# PROBLEM DESCRIPTION:
Rewrite the records below, replacing "Instruction" with "Command" everywhere and leaving all else unchanged. Leave the pictures out of your answer.

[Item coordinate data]
%%
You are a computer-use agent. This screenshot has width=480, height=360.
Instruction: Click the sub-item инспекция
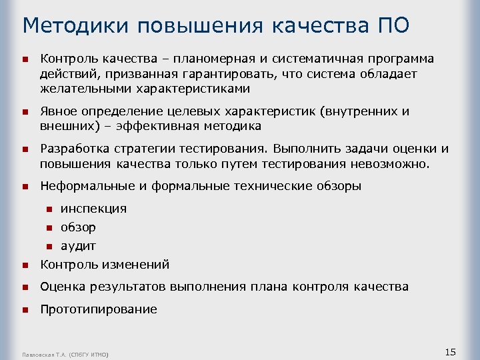click(x=93, y=209)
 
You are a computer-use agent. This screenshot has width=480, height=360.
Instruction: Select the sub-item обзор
click(x=78, y=227)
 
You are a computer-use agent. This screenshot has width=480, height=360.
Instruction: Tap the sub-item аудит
click(x=78, y=246)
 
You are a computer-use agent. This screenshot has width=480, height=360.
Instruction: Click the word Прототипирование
click(x=99, y=309)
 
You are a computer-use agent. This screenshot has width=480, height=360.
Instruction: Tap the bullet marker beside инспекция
click(x=49, y=209)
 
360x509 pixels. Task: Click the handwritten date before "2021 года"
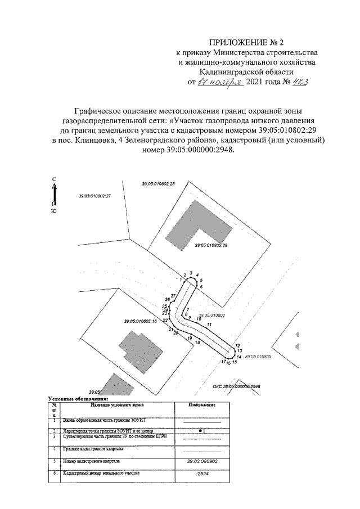tap(220, 82)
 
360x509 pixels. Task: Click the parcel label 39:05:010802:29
tap(210, 246)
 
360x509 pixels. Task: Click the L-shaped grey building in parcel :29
tap(197, 222)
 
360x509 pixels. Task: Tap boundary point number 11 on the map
tap(209, 325)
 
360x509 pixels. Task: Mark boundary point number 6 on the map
tap(201, 287)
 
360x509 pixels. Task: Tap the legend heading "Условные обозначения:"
tap(77, 398)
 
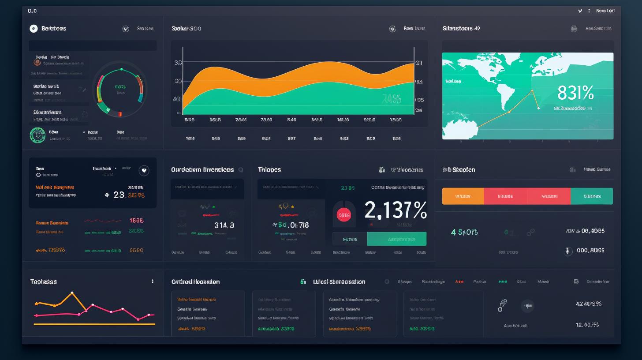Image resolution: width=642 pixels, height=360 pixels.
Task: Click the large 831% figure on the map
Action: coord(575,93)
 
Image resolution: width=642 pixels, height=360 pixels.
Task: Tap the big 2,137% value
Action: coord(396,210)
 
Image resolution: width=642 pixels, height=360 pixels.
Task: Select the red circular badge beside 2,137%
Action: coord(343,215)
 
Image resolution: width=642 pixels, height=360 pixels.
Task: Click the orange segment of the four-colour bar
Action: coord(463,196)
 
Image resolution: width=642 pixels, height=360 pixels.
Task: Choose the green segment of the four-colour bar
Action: coord(592,196)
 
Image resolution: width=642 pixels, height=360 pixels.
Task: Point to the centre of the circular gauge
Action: coord(120,90)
%%
# RESPONSE BELOW:
You are a computer-use agent. This screenshot has width=480, height=360.
Command: Click the sub-item инспекция
click(x=93, y=209)
 
You are a computer-use agent. This screenshot has width=480, height=360.
Command: Select the sub-item обзор
click(x=78, y=227)
 
You are a computer-use agent. This screenshot has width=480, height=360.
Command: Tap the sub-item аудит
click(x=78, y=246)
 
You are a computer-use agent. This screenshot has width=480, height=360.
Command: Click the word Прототипирование
click(x=99, y=309)
 
You are a computer-use agent. This screenshot has width=480, height=360.
Command: Tap the bullet marker beside инспекция
click(x=49, y=209)
 
360x509 pixels. Task: Click the handwritten date before "2021 года"
tap(220, 82)
 
360x509 pixels. Task: Click the parcel label 39:05:010802:29
tap(210, 246)
 
360x509 pixels. Task: Click the L-shaped grey building in parcel :29
tap(197, 222)
 
360x509 pixels. Task: Tap boundary point number 11 on the map
tap(209, 325)
 
360x509 pixels. Task: Mark boundary point number 6 on the map
tap(201, 287)
 
360x509 pixels. Task: Tap the legend heading "Условные обозначения:"
tap(77, 398)
 
Image resolution: width=642 pixels, height=360 pixels.
Task: Click the large 831% figure on the map
Action: coord(575,93)
 
Image resolution: width=642 pixels, height=360 pixels.
Task: Tap the big 2,137% value
Action: coord(396,210)
 
Image resolution: width=642 pixels, height=360 pixels.
Task: Select the red circular badge beside 2,137%
Action: coord(343,215)
 
Image resolution: width=642 pixels, height=360 pixels.
Task: Click the orange segment of the four-colour bar
Action: coord(463,196)
 
Image resolution: width=642 pixels, height=360 pixels.
Task: Choose the green segment of the four-colour bar
Action: coord(592,196)
 
Image resolution: width=642 pixels, height=360 pixels.
Task: Point to the centre of the circular gauge
Action: coord(120,90)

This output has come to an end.